JP Morgan, a renowned global financial services company headquartered in the United States, has made a significant projection regarding the value of the Nigerian naira. According to JP Morgan’s latest analysis, by December 2023, the naira is anticipated to trade at a rate of N850 per US dollar within the Investors’ and Exporters’ Forex window.
The US-based bank attributed this prediction to the recent initiatives aimed at reinstating a more adaptable foreign exchange (FX) system, coupled with the inclination to align with more stringent monetary policies. The interbank FX rate has recently climbed, surpassing 900 from 750, substantially narrowing the gap compared to the parallel market rate, which now hovers just above 1,000.

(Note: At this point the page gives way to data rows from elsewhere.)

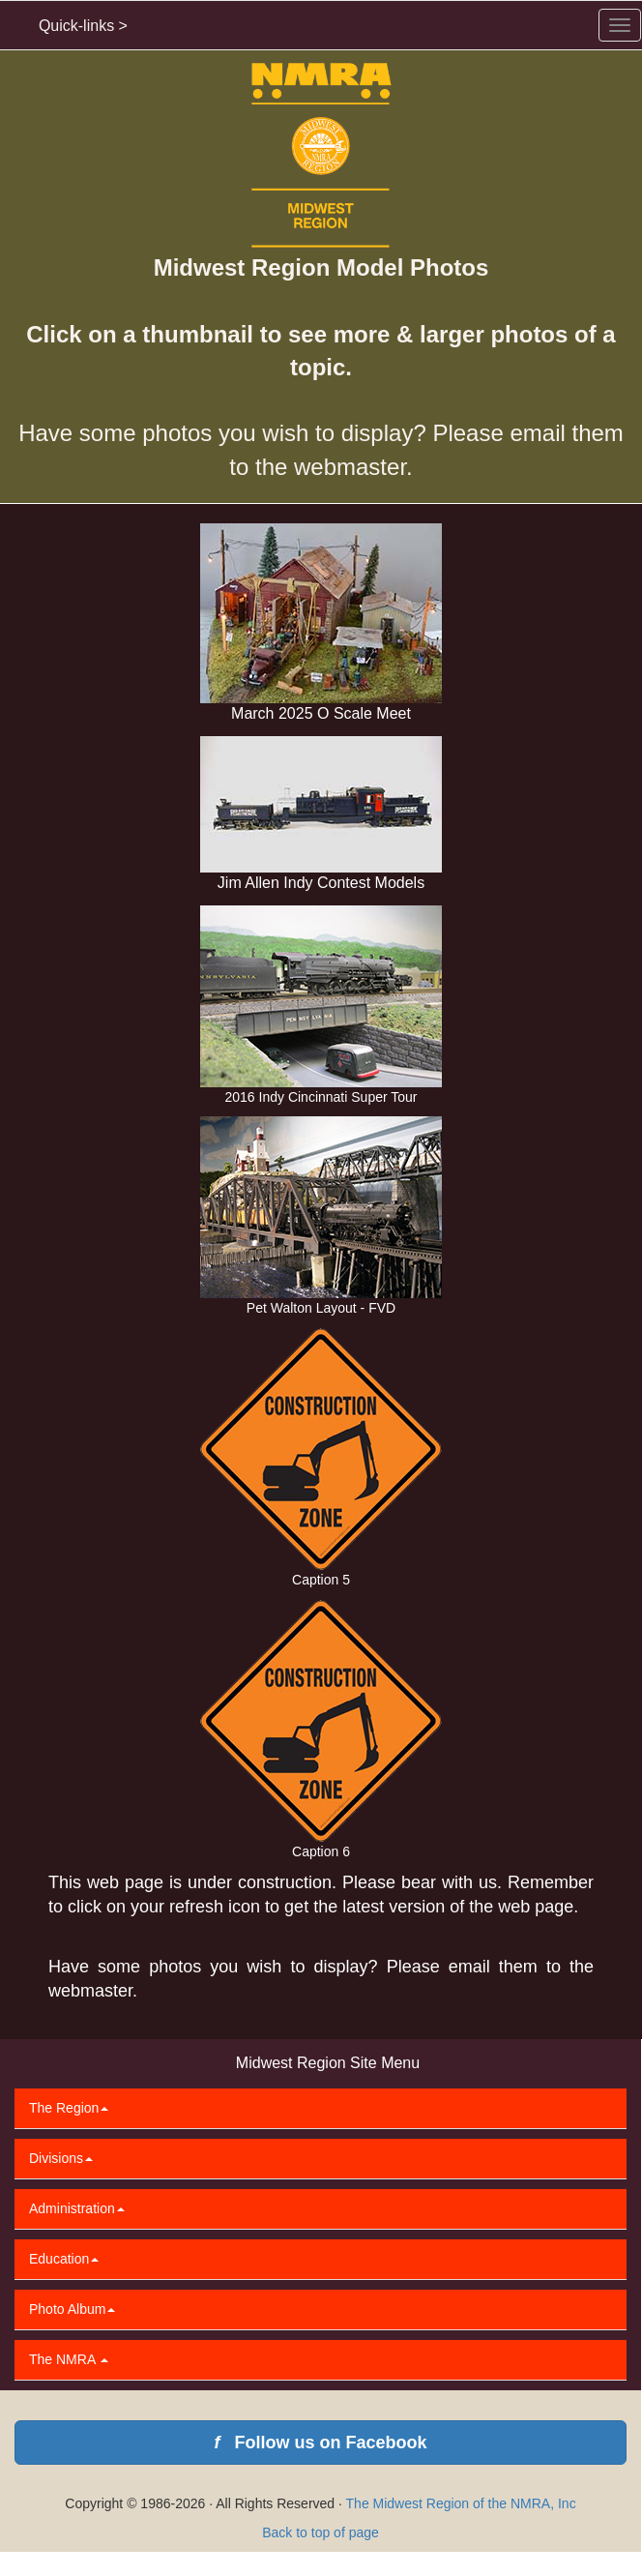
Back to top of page (320, 2532)
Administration (77, 2208)
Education (64, 2258)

JP Morgan further expounded, stating, “We expect USD/NGN to eventually move lower towards 850 by year-end as the combination of tighter policy, as well as more attractive rates and FX levels, deter incremental dollarization and perhaps attract some foreign capital.”
In addition to these policy adjustments, JP Morgan advised that authorities may contemplate additional measures, such as requiring commercial banks to adhere to regulatory limits on FX net open positions. They also suggested exploring the implementation of a cash reserve ratio on FX deposits and the issuance of dollar-denominated assets within the country.
From a fiscal perspective, JP Morgan recommended that the government mandate all tax payments in local currency. These measures, JP Morgan indicated, may have already been incorporated into the Federal Government’s forthcoming revision of guidelines related to forex market operations.
JP Morgan also encouraged oil-exporting companies to consider selling their forex proceeds on the interbank market instead of directly to the Central Bank of Nigeria. The company highlighted that the willing buyer-willing seller model currently in place in the foreign exchange market contributes to extreme volatility and impedes price discovery. As a result, JP Morgan suggested that the financial regulator should reassess this strategy for a more stable and predictable FX market.